— Text section —
*-*-*

Warrendale is an unincorporated community in Multnomah County, Oregon, United States. It is located about a mile east of Dodson and about 3 mi west of Bonneville in the Columbia River Gorge on Interstate 84/U.S. Route 30. It is across the Columbia River from Beacon Rock. The community was the site of an important salmon cannery founded in the 1870s.

==History==
Warrendale was named for Frank M. Warren Sr., a prominent Portland citizen and a pioneer of the salmon canning industry in Oregon. Warren died in the sinking of the in April 1912.

Warrendale post office ran from 1894 to 1942; today the community is within the Cascade Locks ZIP code. Warrendale station on the Oregon-Washington Railroad & Navigation Company line (today owned by Union Pacific) was established in 1916.

In 1915, the community had two salmon canneries, a large pulp and paper mill, and a public school, none of which remained by 1990. Warrendale students later attended Bonneville Grade School in Dodson, which closed in 1996. A salmon cannery established here in 1870 was the most prominent along the mid-Columbia River at that time. Frank Warren's cannery used a fish wheel upstream at Hamilton Island on the Washington side of the river to harvest salmon, which were transported down the island using a tramway, the remnants of which are still located in Fort Cascades Historic Site. The fish were then transported across the river to Warrendale for processing. The tramway operated until 1930, and fish wheels were outlawed in Washington in 1934. Warren also owned a cannery in Cathlamet, Washington.

In the 1930s, Warrendale was considered as a site for the Bonneville Dam, eventually built a few miles upstream at Bonneville.

In February 1996, a series of massive debris flows, resulting from the same severe weather that caused flooding in the Willamette Valley, occurred between Dodson and Warrendale, destroying homes and blocking the railroad and I-84 for several days.

==Notable people==
Warrendale was the home of Frederick H. Kiser, an early Oregon photographer, who, with his brother Oscar H. Kiser, established Kiser Scenic Photo Studio there in 1903. The company moved to Portland in 1905; Oscar died in November of that year. The Kiser brothers' parents owned the Columbia Beach Hotel and Nursery in Warrendale. Fred H. Kiser was the official photographer for the Lewis and Clark Centennial Exposition, and was noted for his images of Crater Lake and his promotional work for the Great Northern Railway.

*-*-*

— Extracted data —
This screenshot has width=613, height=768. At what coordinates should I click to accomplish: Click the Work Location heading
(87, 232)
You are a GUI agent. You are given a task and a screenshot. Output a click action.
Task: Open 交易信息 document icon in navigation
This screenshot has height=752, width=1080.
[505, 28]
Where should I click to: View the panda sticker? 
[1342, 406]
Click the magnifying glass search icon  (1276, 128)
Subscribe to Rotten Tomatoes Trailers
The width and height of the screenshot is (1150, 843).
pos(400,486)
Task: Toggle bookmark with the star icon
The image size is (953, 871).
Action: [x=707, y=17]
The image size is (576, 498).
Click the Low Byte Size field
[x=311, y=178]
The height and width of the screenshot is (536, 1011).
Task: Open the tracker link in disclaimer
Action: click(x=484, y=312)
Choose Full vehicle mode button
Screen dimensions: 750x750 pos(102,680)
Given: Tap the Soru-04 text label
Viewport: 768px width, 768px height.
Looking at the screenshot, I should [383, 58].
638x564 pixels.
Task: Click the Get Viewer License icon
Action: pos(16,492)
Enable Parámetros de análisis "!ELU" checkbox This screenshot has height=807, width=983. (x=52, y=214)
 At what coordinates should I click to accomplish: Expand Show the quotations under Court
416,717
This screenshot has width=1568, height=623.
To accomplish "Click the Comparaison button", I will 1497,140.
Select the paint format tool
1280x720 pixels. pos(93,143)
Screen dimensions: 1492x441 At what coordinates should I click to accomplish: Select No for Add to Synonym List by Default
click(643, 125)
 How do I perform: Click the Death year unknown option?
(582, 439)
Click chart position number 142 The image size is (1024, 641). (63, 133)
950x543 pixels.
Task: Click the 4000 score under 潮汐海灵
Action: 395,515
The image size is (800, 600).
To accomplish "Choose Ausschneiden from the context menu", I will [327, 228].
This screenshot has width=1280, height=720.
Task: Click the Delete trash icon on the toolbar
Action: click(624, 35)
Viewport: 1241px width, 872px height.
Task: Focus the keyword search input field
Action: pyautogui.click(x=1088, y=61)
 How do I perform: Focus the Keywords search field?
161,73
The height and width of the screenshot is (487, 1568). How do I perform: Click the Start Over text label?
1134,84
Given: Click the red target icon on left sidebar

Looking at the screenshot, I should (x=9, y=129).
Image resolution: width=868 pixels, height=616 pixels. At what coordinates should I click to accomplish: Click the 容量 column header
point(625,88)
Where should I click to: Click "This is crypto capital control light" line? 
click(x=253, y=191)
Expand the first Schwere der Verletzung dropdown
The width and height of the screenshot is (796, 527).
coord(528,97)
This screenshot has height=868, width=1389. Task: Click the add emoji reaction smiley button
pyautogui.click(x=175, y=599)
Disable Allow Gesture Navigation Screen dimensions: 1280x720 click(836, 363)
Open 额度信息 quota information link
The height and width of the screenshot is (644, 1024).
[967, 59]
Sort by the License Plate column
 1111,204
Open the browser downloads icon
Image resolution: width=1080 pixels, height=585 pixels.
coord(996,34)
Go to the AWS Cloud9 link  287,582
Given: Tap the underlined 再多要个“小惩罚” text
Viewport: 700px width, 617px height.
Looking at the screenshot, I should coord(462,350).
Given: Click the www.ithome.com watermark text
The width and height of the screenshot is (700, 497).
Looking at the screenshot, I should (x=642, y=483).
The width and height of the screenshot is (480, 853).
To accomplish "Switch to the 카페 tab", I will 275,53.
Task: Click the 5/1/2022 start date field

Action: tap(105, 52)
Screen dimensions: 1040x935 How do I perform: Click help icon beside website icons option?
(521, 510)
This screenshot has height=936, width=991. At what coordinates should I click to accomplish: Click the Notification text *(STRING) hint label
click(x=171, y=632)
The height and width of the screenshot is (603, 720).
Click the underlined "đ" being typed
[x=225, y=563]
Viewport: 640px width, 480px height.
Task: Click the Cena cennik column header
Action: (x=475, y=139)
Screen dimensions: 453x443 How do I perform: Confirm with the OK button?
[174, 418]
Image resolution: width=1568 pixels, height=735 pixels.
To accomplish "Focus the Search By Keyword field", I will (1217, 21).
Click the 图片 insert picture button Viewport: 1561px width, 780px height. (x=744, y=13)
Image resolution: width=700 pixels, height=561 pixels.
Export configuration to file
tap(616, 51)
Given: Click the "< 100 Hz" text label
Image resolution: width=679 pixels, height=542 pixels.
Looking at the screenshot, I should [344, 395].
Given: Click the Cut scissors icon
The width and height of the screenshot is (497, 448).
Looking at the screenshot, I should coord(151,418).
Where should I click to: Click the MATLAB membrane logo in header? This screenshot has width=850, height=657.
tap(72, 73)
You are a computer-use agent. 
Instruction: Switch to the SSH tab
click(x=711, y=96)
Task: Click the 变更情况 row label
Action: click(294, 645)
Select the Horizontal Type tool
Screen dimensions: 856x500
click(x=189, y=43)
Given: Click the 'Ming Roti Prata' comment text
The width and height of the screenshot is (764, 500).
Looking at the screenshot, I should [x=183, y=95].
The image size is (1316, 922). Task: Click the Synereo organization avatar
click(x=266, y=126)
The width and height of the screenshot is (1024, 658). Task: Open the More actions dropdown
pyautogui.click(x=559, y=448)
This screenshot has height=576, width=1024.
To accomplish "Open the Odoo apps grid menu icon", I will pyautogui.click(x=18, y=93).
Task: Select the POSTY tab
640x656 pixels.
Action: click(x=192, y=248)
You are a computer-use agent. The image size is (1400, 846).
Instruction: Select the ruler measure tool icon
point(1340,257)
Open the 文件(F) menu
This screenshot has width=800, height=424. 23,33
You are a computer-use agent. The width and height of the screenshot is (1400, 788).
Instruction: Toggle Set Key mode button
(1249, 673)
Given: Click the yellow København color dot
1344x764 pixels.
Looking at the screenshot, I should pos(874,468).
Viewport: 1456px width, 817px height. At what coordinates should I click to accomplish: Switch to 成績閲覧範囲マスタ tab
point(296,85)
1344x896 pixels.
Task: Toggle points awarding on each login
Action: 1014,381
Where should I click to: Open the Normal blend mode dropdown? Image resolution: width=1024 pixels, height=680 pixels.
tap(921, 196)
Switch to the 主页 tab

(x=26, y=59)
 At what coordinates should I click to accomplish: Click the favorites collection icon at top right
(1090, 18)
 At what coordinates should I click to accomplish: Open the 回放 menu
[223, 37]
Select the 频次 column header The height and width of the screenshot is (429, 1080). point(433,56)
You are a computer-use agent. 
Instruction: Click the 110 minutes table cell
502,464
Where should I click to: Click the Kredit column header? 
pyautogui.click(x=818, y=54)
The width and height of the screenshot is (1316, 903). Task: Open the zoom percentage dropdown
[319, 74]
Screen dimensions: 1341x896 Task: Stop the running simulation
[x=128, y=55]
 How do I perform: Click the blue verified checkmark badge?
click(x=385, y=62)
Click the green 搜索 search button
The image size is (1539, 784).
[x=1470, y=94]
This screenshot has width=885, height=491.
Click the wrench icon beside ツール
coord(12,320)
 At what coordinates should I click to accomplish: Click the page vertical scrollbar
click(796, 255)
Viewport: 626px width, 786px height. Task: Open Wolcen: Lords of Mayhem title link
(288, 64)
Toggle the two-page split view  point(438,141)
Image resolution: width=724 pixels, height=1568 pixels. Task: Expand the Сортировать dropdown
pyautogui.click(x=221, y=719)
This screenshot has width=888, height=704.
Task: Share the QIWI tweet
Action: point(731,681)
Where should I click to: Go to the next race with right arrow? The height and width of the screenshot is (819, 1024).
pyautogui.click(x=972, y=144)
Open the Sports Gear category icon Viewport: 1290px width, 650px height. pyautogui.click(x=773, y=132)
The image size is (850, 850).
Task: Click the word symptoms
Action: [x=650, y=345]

*-*-*

— Set of tasks —
- a) Answer each of these from the Warrendale text:
(i) During which years did the Warrendale post office operate?
(ii) Until what year did the tramway operate?
(iii) In what year did Kiser Scenic Photo Studio move to Portland?
- b) Return, word for word, the part of the Warrendale text between "In February 1996, a" and "Great Northern Railway.", inclusive.
Answer from the Warrendale text alone.

— Responses in order —
- a)
(i) 1894 to 1942
(ii) 1930
(iii) 1905

- b)
In February 1996, a series of massive debris flows, resulting from the same severe weather that caused flooding in the Willamette Valley, occurred between Dodson and Warrendale, destroying homes and blocking the railroad and I-84 for several days.

==Notable people==
Warrendale was the home of Frederick H. Kiser, an early Oregon photographer, who, with his brother Oscar H. Kiser, established Kiser Scenic Photo Studio there in 1903. The company moved to Portland in 1905; Oscar died in November of that year. The Kiser brothers' parents owned the Columbia Beach Hotel and Nursery in Warrendale. Fred H. Kiser was the official photographer for the Lewis and Clark Centennial Exposition, and was noted for his images of Crater Lake and his promotional work for the Great Northern Railway.